TaskJuggler III was released on 5 July 2010. It is a completely re-implemented version of the TaskJuggler 2.x series and written in Ruby.
The graphical user interface from the 2.x version has not yet been ported to TaskJuggler 3.x; TaskJuggler 3 documents, which are plain text files, are edited with a text editor and processed on the command line.

==Approach==
A TaskJuggler project consists of one or more plain text documents written in a domain-specific declarative programming language. The documents consist of a root project file and optional sub-files incorporated into the root by means of the include keyword (property in TaskJuggler lingo), to one or more levels. The TaskJuggler language reference refers to the project definition source document somewhat loosely as The TJP File. This discussion refers to the project definition source document simply as the TJP.

The TJP is a declarative document. The focal objects are tasks, resources, reports, scenarios, and scheduling constraints applied to tasks and resources. There is also a rudimentary facility to describe accounts and accrue costs and expenses. Project progress can be tracked by declaring task completeness properties (as a percentage) or resource booking properties which associate resources to tasks for specific durations, which can be used to generate schedule projections.

TaskJuggler functions as a report compilation tool. After TJP program is written, reports on the state of the project are generated by running the TaskJuggler compiler on the program. The TJP compiler includes a scheduling component based on a heuristic algorithm. TaskJuggler is able to generate a wide variety of reports including Gantt based on report declarations within the TJP. The TaskJuggler compiler is able to handle large projects with over 10,000 tasks, 1000 resources, and complex constraints.

==Non-incremental projection==
A common feature of compilation tools shared by TaskJuggler is that future compilations (reports) do not necessarily reflect past outputs, even where the inputs are extremely similar. Any change to the project state as declared in the TJP can potentially result in a completely new schedule assignment being generated.

TaskJuggler presently contains (as of version 2.3.0) no provision for generating a minimal schedule change from an existing schedule projection based on a hypothetical input, such as "what if I assign Bob for four hours to the documentation task?". One can, however, feed desired elements from one projection output back into the TJP as additional constraints as fixed assumptions relative to further refinements of the schedule projection. Iterative constraint refinement is a powerful technique, but lacks the immediacy of incremental recalculation in a spreadsheet when used in a similar capacity as a financial projection tool.

==Advantages==
The TaskJuggler design frees the project manager to focus on information that is known about the project at any stage of the project. TaskJuggler then turns this information into meaningful reports and charts. It supports the project manager in all phases of a project, from the initial idea, to effort estimation, budgeting and status tracking.

INFORMATION SUPPLIED:
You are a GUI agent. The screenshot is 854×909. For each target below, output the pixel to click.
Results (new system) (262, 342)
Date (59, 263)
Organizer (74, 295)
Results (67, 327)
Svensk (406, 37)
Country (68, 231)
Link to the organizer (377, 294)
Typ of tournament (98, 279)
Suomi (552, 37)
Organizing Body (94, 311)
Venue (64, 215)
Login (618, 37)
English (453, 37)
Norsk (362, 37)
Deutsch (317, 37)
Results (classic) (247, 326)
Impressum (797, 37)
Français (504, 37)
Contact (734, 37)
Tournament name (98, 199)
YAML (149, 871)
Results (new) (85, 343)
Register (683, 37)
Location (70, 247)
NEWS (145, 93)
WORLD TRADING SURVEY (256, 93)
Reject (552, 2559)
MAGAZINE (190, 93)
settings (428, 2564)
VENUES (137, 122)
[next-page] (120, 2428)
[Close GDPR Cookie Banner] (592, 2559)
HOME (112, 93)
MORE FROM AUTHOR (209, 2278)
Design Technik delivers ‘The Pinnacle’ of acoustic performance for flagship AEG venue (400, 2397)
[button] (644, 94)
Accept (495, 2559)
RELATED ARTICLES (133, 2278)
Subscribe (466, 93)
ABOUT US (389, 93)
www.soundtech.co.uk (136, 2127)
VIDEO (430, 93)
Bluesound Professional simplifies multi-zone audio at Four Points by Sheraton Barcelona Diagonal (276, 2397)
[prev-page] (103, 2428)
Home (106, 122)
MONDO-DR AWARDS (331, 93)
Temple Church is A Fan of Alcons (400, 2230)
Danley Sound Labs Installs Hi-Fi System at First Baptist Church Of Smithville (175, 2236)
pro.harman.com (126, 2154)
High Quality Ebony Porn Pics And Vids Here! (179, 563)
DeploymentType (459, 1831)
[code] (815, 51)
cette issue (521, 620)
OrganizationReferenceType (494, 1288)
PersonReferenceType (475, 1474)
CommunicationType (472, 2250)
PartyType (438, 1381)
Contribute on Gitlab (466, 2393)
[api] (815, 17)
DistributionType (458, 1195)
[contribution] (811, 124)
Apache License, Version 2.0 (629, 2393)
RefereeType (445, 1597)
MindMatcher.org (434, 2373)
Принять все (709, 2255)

TASK INSTRUCTIONS:
1 – From the TaskJuggler text, extract the passage from "The graphical user" up to and including "the command line.".
2 – Answer these questions using the TaskJuggler text:
(a) On what date was TaskJuggler III released?
(b) Which keyword brings optional sub-files into the root project file?
(c) What kind of algorithm is the TJP compiler's scheduling component based on?

SOLUTIONS BY TASK:
1 –
The graphical user interface from the 2.x version has not yet been ported to TaskJuggler 3.x; TaskJuggler 3 documents, which are plain text files, are edited with a text editor and processed on the command line.

2 –
(a) 5 July 2010
(b) include
(c) A heuristic algorithm